Nathan Gill: How WhatsApp messages revealed ex-Reform politician’s pro-Russian bribes

Voloshyn said his phone was examined when stopped by FBI investigators at Washington DC’s Dulles Airport in July 2021.
That month, the Speaker of the House of Commons warned MPs against talking to Voloshyn and Niedźwiecki as both allegedly had sought the support of UK politicians to “promote Russian foreign policy objectives”.
The US government sanctioned Voloshyn in 2022 and called him a “pawn” of the FSB, Russia’s security service, and accused him of undermining Ukraine’s government.

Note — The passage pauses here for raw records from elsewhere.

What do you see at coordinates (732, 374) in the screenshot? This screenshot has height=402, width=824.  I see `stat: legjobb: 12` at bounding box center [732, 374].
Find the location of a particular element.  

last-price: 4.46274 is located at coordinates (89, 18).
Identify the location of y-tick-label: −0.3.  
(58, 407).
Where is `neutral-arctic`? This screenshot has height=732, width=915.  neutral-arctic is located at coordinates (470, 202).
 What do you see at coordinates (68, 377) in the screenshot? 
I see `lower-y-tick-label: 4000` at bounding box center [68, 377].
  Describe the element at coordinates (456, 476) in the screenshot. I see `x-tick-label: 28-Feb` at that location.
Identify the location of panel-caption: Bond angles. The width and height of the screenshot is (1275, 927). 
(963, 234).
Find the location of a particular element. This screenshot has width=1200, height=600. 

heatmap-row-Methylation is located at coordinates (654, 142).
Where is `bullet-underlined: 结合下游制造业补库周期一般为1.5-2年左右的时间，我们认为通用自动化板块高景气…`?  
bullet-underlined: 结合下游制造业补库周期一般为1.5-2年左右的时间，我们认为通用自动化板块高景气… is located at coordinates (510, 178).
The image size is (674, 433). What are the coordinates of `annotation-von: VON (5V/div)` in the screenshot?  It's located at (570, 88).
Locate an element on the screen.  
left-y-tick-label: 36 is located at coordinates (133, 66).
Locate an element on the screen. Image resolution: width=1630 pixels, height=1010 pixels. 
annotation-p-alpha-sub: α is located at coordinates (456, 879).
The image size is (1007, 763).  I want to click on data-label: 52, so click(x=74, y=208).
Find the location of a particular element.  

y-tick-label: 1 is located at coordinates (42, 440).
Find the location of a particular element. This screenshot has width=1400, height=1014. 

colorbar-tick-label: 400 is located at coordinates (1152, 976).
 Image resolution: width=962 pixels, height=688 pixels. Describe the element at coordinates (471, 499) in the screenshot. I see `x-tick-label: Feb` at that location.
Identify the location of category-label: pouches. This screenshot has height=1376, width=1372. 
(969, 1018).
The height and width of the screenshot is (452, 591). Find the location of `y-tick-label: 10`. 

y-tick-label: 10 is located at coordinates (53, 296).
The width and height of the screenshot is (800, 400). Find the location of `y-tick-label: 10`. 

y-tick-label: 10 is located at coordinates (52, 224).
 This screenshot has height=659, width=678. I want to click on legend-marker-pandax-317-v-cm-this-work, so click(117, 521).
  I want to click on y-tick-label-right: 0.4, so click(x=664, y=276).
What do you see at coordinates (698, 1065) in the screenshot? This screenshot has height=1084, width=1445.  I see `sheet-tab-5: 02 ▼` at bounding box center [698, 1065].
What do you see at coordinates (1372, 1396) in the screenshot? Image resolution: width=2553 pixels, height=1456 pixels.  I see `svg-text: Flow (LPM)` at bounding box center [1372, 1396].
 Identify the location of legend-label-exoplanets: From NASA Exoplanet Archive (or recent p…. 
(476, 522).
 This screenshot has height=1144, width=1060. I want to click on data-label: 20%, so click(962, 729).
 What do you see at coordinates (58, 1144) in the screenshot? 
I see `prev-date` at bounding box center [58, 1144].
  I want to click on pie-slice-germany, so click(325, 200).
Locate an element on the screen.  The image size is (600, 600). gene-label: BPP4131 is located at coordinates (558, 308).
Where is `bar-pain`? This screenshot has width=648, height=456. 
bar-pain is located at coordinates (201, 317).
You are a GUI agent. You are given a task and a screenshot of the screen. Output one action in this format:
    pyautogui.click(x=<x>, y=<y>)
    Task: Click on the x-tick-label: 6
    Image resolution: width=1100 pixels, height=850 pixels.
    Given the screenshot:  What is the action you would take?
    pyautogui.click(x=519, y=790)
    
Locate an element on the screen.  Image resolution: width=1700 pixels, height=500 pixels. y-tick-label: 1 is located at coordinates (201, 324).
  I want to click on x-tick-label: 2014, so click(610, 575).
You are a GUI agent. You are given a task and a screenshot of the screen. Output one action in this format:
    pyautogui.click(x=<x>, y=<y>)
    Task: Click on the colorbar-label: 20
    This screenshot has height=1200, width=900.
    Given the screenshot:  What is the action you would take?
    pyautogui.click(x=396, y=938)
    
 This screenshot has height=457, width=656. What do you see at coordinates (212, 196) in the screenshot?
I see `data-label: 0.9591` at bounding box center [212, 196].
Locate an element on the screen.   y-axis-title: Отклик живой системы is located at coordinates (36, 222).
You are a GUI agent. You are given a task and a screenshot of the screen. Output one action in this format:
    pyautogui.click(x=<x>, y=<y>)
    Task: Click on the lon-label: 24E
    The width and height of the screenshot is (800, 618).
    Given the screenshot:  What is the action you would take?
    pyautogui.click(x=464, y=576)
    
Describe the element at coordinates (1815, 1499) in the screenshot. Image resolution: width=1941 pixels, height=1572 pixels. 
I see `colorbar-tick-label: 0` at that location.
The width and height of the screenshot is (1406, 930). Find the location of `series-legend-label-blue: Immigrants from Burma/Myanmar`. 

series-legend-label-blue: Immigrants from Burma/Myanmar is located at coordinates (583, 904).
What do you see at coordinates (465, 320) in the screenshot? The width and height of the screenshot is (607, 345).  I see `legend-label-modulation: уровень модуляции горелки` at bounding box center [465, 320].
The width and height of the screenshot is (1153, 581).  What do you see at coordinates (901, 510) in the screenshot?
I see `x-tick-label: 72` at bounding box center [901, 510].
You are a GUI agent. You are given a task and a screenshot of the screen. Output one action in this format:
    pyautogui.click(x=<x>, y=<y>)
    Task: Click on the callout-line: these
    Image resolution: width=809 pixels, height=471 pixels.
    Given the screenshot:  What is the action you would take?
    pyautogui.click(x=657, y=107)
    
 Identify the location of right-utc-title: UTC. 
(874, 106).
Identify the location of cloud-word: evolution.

That same year, the UK government also sanctioned Voloshyn and Medvedchuk, accusing both of “destabilising Ukraine”.
Anton Shekhovstov, an academic expert in Russian influencing campaigns, told the BBC that Voloshyn and his wife were active in building European networks for Medvedchuk.
He said the strategy of getting MEPs to defend the pro-Russian TV channels was effective and the investment in Gill “returned with profit”.
Shekhovstov said when Gill was asked to speak up for them in 2018, they’d become “instruments of Russian or pro-Russian propaganda”.
“President Petro Poroshenko at that time did not dare to sanction the channels,” said Shekhovstov.
The channels were shut in 2021 under the presidency of Ukraine’s current leader Volodomyr Zelensky.